• _THE PROBLEM_: In the guide on being a hipster Christian, which music genre is the reader free to like as much as they want?

══ SOURCE PASSAGE ══

How to be a hipster Christian (or Pastor)
To further add to the mix, I've been having conversations with people from other churches in the area, in which the church (or pastor) has tried to spiritualize their attempts to make the church "cool." It was then that I realized: There is a huge drive to try to make Church edgy by approximating the hipster stereotype, which has resulted in a weird mix.
This is a "how-to" guide in how to be the new church. Remember, you aren't part of the new "cool church" unless you fit into this mold:
Section 1: Music
1) You are free to like classic rock as much as you want. However, when it comes to CCM, you are required to find the most obscure band or artist. You are then to claim that they are good enough to herald the second coming of Christ through music. While you cannot use "corporate" or "sell-out" in a Christian environment, feel free to use "not as spiritually motivating" or "doesn't speaks to me" to describe anyone who expresses interest in any mainstream CCM artist. Also, be sure to treat them in a manner suggesting that maybe they just aren't in tune with the movings of The Holy Spirit as you due to their choice of music.

═══
══ GIVEN INFORMATION ══

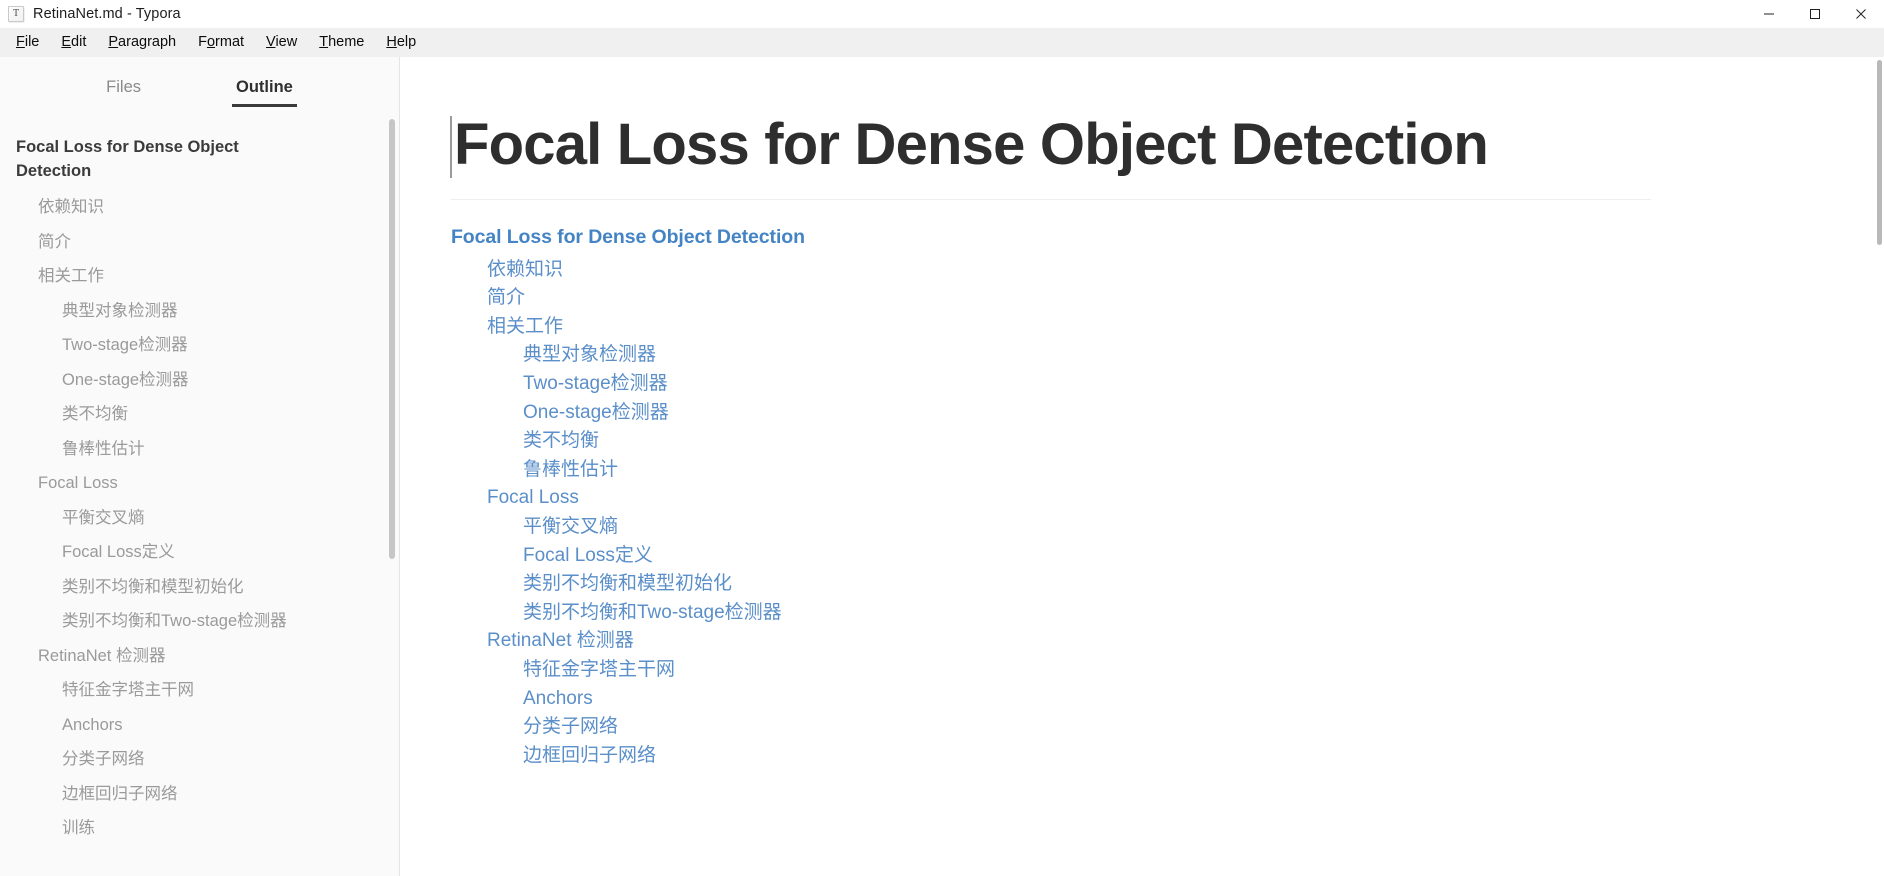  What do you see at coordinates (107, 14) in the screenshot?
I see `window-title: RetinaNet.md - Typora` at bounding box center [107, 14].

═══

• _RESPONSE_: Classic rock.